(Stored data entries)
========

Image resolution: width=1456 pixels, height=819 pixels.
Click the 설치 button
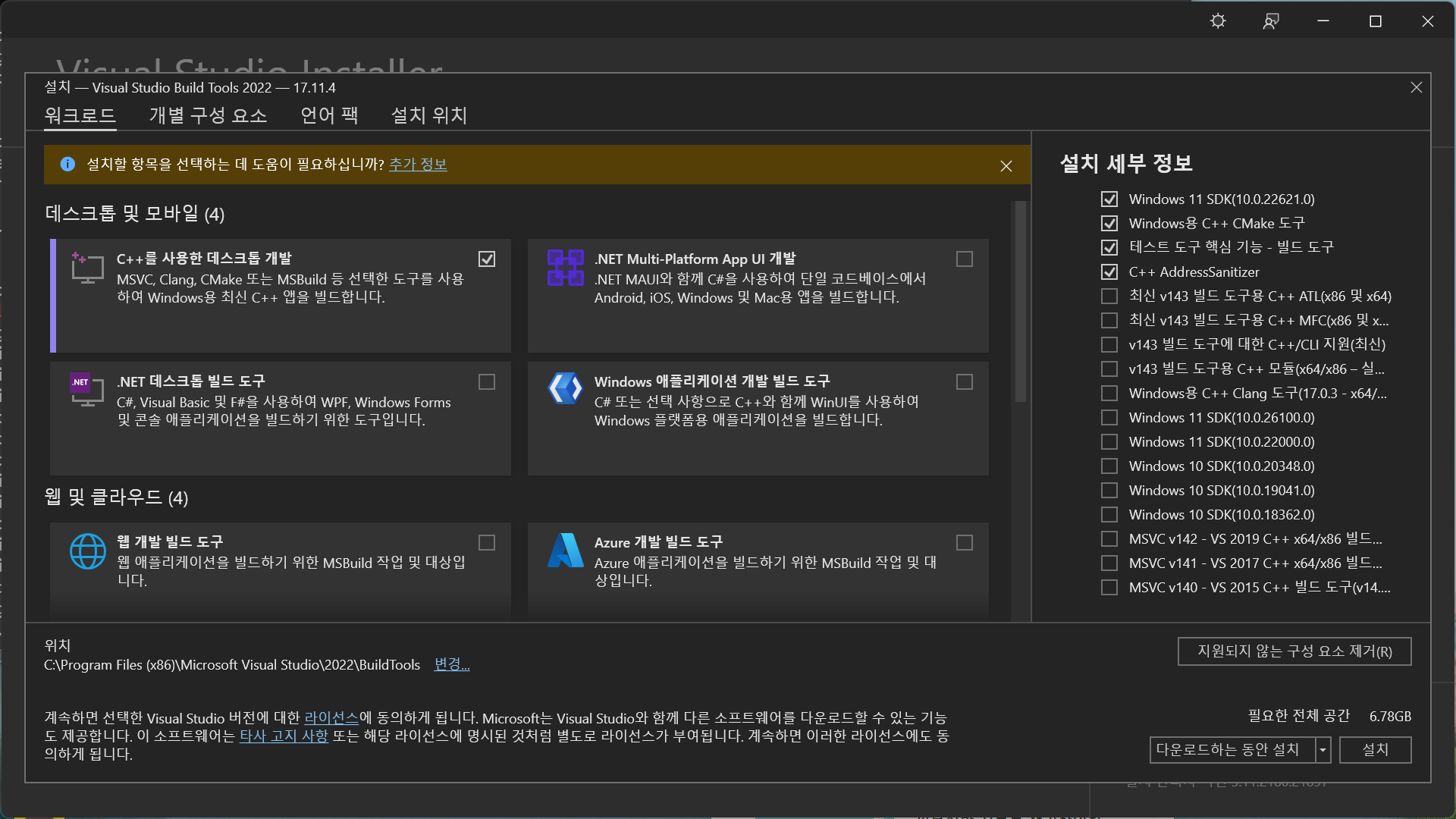click(x=1375, y=750)
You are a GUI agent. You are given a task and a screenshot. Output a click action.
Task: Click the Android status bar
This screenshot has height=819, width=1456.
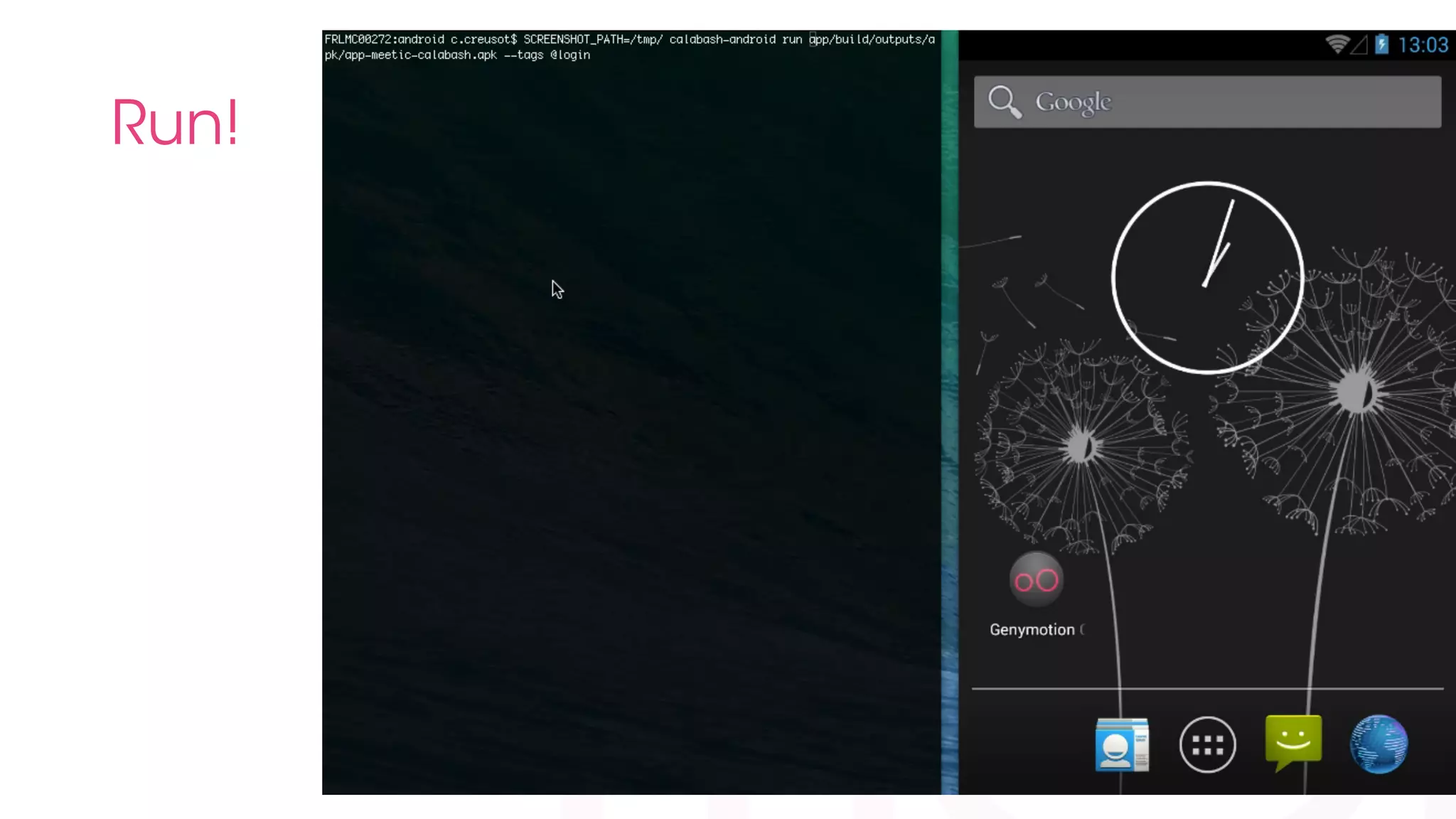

========

* _Directions for this task_
Retype the data above exactly. Do not carry over any images.

* _Your solution_
Image resolution: width=1456 pixels, height=819 pixels.
Click the 설치 button
click(x=1375, y=750)
You are a GUI agent. You are given a task and a screenshot. Output a click action.
Task: Click the Android status bar
This screenshot has height=819, width=1456.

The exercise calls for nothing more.